Also on the register
Two product lines earned a mention without a ranking. GoodWe's Lynx F G2 landed on the CEC register in July 2026 with usable capacities from 9.6 to 28.8 kWh, and Growatt's APX series covers 4.5 to 30 kWh. Both are worth a look if a quote features them; we will revisit the rankings as their Australian warranty track records build.
How the rebates change the maths
Two rebates stack on a Perth battery in 2026. The federal STC scheme pays out per kWh of usable capacity at 6.8 certificates per kWh through December 2026, stepping down each year until the scheme ends in 2030. The WA Residential Battery Scheme adds $130 per kWh on the first 10 kWh, capped at $1,300, for Synergy customers, with VPP enrolment now mandatory to claim it. On a 10 kWh battery the two together are worth roughly $4,000 off the installed price, about $2,700 federal plus the full $1,300 state cap, provided the hardware qualifies for both.
That is why rebate eligibility carries so much weight in this ranking: between two otherwise comparable batteries, the one on Synergy's approved list starts $1,300 ahead. The full mechanics, including the capacity taper that penalises oversizing, are in our WA battery rebates guide.
Which one is right for you
The ranking is a starting point, not a verdict.

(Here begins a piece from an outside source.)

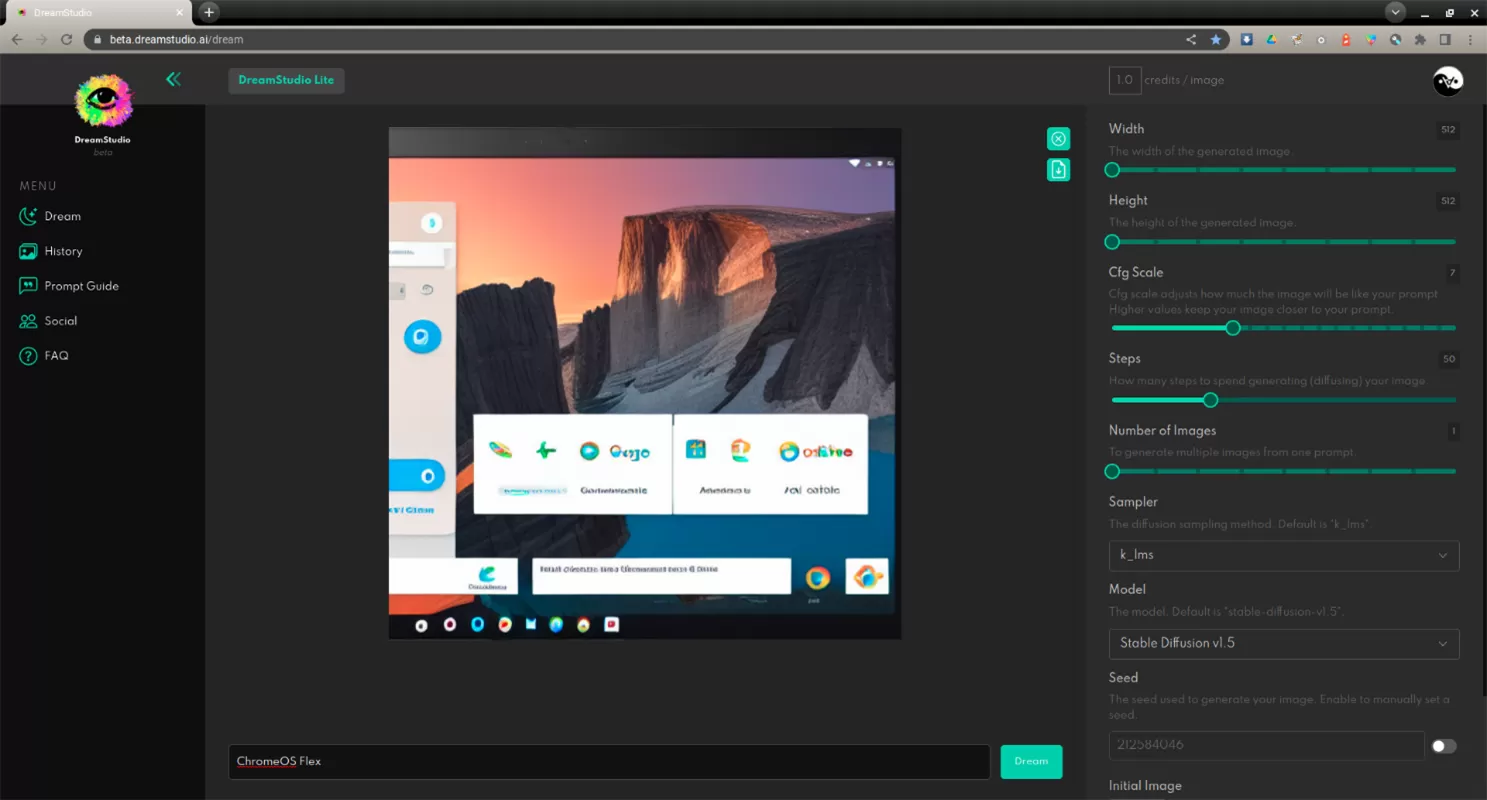1487x800 pixels.
Task: Open the tab search dropdown arrow
Action: click(x=1395, y=12)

The right pick depends on your evening load, your existing solar, and what you want the battery to do during an outage:
- New solar and battery together: start with the SigenStor or a right-sized Sungrow SBR stack.
- Keeping your existing panels: the AC-coupled SMILE-B3-PLUS avoids touching your current inverter.
- Whole-home backup is the priority: the Powerwall 3's output is unmatched in a single unit; just price in the rebate you forgo.
- Longest possible cover: the Enphase 5P's 15-year warranty stands alone.
Line any of these up side by side on the comparison tool, which pulls from the same CEC and manufacturer data this guide uses. If you want the shortlist matched to your actual usage, find your battery takes a few minutes, and you can request quotes from verified Perth installers when you are ready to test real pricing.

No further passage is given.